> [Available data]:
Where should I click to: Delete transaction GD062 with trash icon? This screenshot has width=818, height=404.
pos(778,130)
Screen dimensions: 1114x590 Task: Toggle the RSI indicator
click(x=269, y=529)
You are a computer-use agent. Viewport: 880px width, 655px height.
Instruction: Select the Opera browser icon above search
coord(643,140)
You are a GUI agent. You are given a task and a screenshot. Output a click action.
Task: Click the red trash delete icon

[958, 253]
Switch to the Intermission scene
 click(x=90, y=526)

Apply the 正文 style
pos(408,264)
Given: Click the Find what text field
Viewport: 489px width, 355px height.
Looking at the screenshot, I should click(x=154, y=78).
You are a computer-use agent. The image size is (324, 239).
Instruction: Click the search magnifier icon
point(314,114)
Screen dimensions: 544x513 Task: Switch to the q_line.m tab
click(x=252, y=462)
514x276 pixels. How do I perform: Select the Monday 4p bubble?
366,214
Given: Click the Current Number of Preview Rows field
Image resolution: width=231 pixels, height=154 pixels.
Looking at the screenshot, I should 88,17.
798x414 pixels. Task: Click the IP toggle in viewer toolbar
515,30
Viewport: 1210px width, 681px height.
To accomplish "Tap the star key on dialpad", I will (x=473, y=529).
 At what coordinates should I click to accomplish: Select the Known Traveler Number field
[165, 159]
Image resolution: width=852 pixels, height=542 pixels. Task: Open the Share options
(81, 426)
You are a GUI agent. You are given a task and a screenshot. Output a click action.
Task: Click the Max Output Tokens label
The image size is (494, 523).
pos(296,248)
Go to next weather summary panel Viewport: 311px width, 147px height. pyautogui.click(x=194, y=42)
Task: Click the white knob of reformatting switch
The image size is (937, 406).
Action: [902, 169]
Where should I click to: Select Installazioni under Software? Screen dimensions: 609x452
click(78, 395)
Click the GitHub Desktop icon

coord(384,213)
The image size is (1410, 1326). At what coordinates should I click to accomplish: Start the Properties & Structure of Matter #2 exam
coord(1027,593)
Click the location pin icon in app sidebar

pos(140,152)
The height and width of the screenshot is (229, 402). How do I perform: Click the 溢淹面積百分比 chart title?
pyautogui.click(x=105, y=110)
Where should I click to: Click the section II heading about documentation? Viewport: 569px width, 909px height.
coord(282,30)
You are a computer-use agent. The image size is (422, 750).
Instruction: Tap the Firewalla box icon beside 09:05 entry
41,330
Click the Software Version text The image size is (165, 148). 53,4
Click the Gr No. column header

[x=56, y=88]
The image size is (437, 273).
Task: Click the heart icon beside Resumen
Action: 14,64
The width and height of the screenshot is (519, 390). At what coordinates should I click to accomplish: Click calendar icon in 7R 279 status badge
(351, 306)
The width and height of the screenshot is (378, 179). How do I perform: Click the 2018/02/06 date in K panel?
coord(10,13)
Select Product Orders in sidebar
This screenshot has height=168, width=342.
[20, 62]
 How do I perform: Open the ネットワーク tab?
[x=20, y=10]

> [Task details]: Only lines that include "computer" belong in the answer; copy all of them from the listing.

> [Solution]:
You are a computer-use agent. Viewport: 880px width, 655px height.
You are a computer-use agent. The image size is (324, 239).
You are a computer-use agent. The image size is (422, 750).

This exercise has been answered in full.